2. LE SCANDALE DE « L’IMPÔT DÉGUISÉ » (MINIMUM 1 000 DT/AN)
Parlons chiffres, car c'est là que ça fait mal.Pour les jeunes entrepreneurs qui ont lancé leur projet en 2024 ou 2025, l'État avait promis : « Zéro impôt pendant 4 ans ».
Mais regardez la réalité de la facture 2026 pour avoir le droit d'émettre une facture légale :
* Certificat DigiGo ou clé électronique (TunTrust, etc.) : ~175 à 350 DT/an
* Abonnement logiciel (obligatoire) : ~600 à 800 DT/an
* Frais de transaction : ~150 DT/an
TOTAL : plus de 1 000 dinars par an.
Appelons un chat un chat : pour une petite entreprise qui ne fait pas encore de bénéfices, ces 1 000 dinars sont un impôt. L'État ne le prélève pas directement, mais il nous oblige à le payer à des tiers. On donne d'une main (exonération fiscale) et on reprend de l'autre (frais logiciels). C'est injuste et cela tue l'esprit d'entreprise.
3. VOS DONNÉES SONT-ELLES EN SÉCURITÉ ? NON
Imaginez que vous allez chez votre médecin pour une maladie grave. Ou chez votre avocat pour un problème sensible. Ces informations sont sacrées, protégées par le secret professionnel.Avec le système actuel, votre médecin ou votre avocat doit saisir sa facture sur un logiciel privé, hébergé sur le cloud. Cela signifie que :
1. Le nom du patient et sa maladie se retrouvent sur les serveurs d'une entreprise commerciale.
2. Si cette entreprise fait faillite, est piratée ou revendue, où vont vos données ?
C'est un risque fatal. On demande à des professionnels de confiance de violer leur éthique en confiant leurs dossiers à des marchands de logiciels. Cela contredit nos lois sur la protection des données et les standards internationaux (RGPD).
4. LA PANIQUE DES PETITS MÉTIERS : « SUIS-JE CONCERNÉ ? »
Enfin, il y a ceux qui sont oubliés : le forgeron, le menuisier, le mécanicien, le pâtissier…Sont-ils des commerçants (vente d’un objet) ou des prestataires (vente d’un service) ?
La loi est floue. Aucune définition claire n'a été donnée. Résultat : ces artisans, souvent sans ordinateur, sont en panique. Ils ont peur de l'amende mais ne savent pas utiliser ces logiciels complexes.

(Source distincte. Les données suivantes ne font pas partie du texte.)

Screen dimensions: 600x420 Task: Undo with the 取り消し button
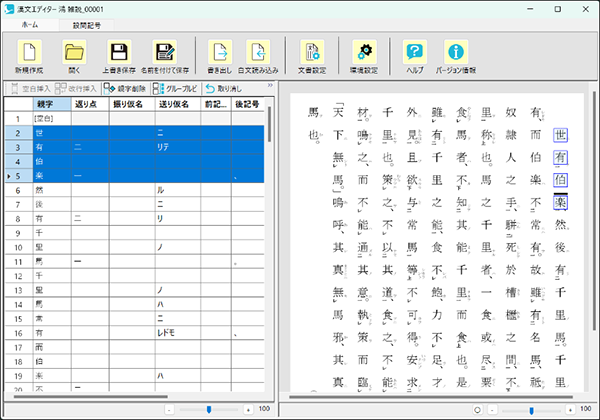223,88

On risque de voir des milliers de petits travailleurs honnêtes arrêter de facturer ou basculer dans l'informel.
CONCLUSION : CORRIGER LE TIR, VITE !
Nous ne sommes pas contre l'État. Nous sommes contre l'injustice technique.Messieurs les décideurs, la solution est simple et prouvera votre bonne foi :
1. Arrêtez l'hémorragie financière : créez immédiatement un portail public gratuit.
2. Protégez le secret professionnel : excluez les données sensibles (santé, justice) des serveurs privés.
3. Clarifiez les métiers : dites clairement aux artisans ce qu'ils doivent faire.
La modernisation, oui.
Le racket organisé par des logiciels privés, non.